Thoughts from Talk: Debugging under Fire
In our company’s lunch and learn, we watch Brian Cantrill’s talk about Joyent’s outage in May 2014.
To get background on the situation - the original postmortem for the outage is here
Slides for the talk are here
This talk is fantastic and I recommend re-watching it. Getting into the mind of a person at an outage
Some thoughts I had during the talk:
- For Three Mile Island light switch meaning - I remember in a class which has specific design rules control systems designs. Something tells me those rules were “ignored” in this particular case.
- As to the death of nuclear power - accidents like Three Mile Island do not help. At the same time, I learned safe nuclear power is possible - US Navy’s submarines!

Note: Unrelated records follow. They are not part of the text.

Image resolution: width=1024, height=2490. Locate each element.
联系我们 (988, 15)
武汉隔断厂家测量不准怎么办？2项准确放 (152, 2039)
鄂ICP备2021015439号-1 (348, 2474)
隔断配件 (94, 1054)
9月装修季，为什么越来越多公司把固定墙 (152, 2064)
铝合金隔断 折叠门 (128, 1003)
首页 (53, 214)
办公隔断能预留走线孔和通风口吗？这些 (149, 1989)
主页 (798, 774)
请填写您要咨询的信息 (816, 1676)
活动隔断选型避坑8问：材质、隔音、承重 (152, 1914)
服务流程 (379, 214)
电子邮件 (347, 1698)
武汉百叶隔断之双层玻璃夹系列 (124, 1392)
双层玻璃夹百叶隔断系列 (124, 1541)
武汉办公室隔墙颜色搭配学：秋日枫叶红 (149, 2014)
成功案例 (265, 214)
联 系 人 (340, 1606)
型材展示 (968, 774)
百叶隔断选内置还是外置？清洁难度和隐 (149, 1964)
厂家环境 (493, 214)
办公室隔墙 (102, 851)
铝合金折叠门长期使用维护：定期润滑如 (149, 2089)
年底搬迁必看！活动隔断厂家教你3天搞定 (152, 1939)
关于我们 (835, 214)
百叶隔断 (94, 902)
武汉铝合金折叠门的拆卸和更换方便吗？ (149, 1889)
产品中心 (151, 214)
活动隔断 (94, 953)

- “Software is synthetic” - it runs on a mathematical machine.
- All software is less than 60 years old.
- Debugging is a process of asking questions and getting answers.

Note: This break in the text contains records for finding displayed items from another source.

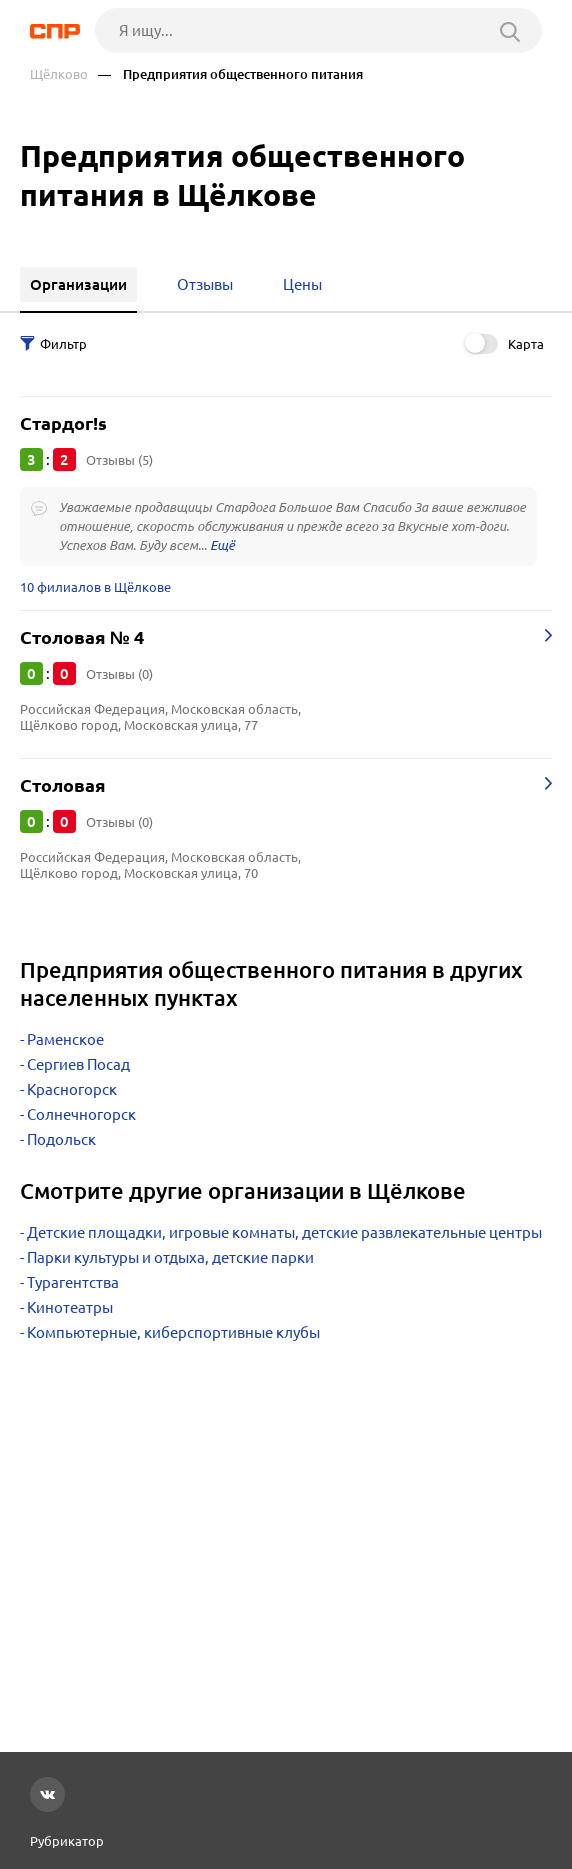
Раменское (65, 1039)
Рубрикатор (67, 1841)
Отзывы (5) (119, 460)
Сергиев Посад (78, 1064)
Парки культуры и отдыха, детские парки (170, 1257)
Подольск (61, 1139)
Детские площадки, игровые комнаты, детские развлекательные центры (284, 1232)
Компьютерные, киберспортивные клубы (173, 1332)
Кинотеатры (70, 1307)
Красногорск (72, 1089)
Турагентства (73, 1282)
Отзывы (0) (119, 674)
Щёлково (59, 74)
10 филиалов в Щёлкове (95, 587)
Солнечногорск (81, 1114)
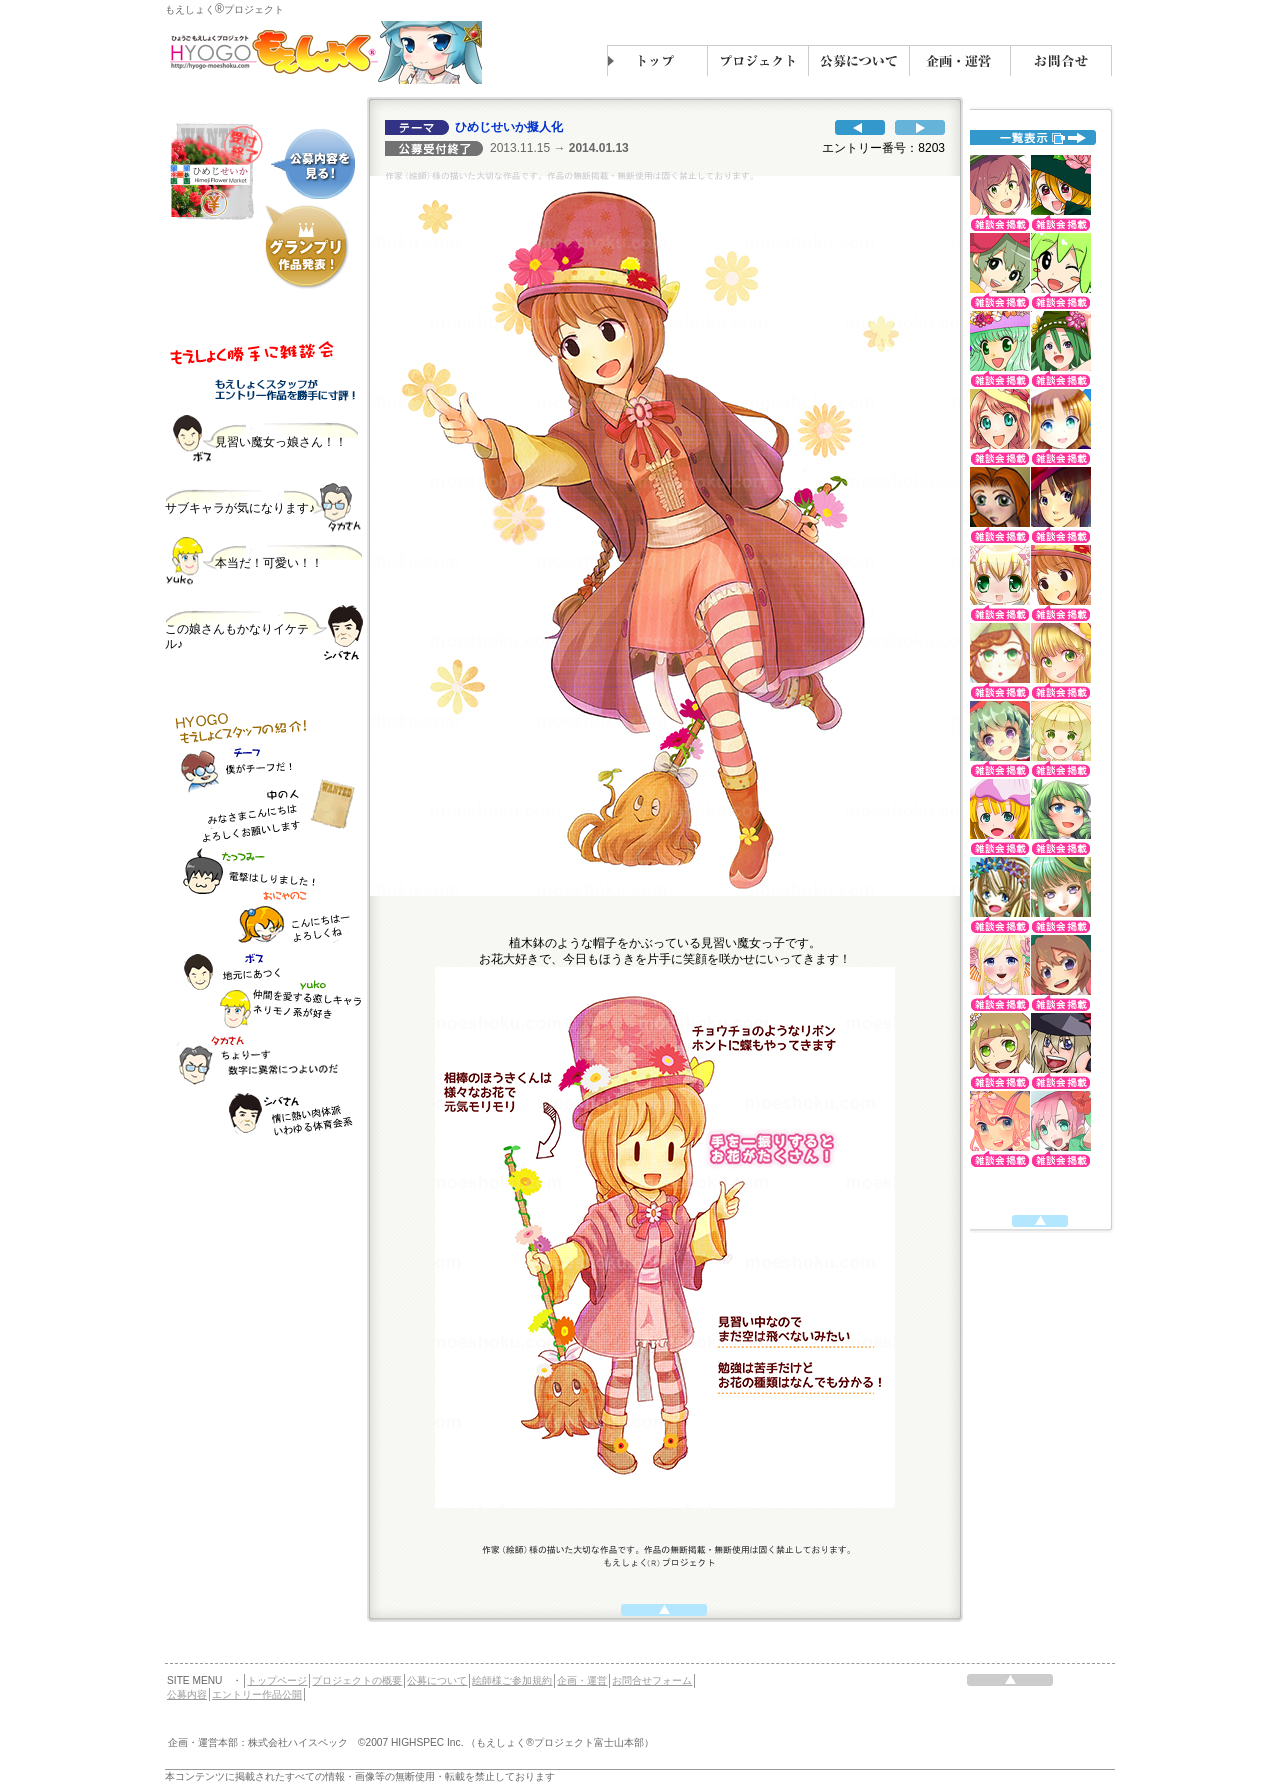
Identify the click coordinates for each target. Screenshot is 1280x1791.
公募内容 (187, 1694)
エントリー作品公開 (257, 1694)
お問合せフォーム (652, 1680)
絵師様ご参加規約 (512, 1680)
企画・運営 (582, 1680)
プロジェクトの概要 (357, 1680)
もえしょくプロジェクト (224, 9)
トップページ (277, 1680)
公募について (437, 1680)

- NOT: ““guessing for precise answer”
- In a way, it’s reality realignment.
- “Do it right the first time” - I’m all for that!
- But…What does “right” mean? What does “first” mean?? Who defines those?? :-)
- DevOps - unnatural joining of those as during a prod outage, you
will know who is who:
- Developers: debug, debug (to find root cause!)
- Operators: restart, restart (to get things operational!)
- In any prod outage best thing to do: STOP, THINK, ASK, ACT SLOWLY
- Create a culture of debugging - create code that’s easy to debug.
Overall, I loved this talk, even the second time. Brian’s emotions on stage are visceral and I learned from his outage.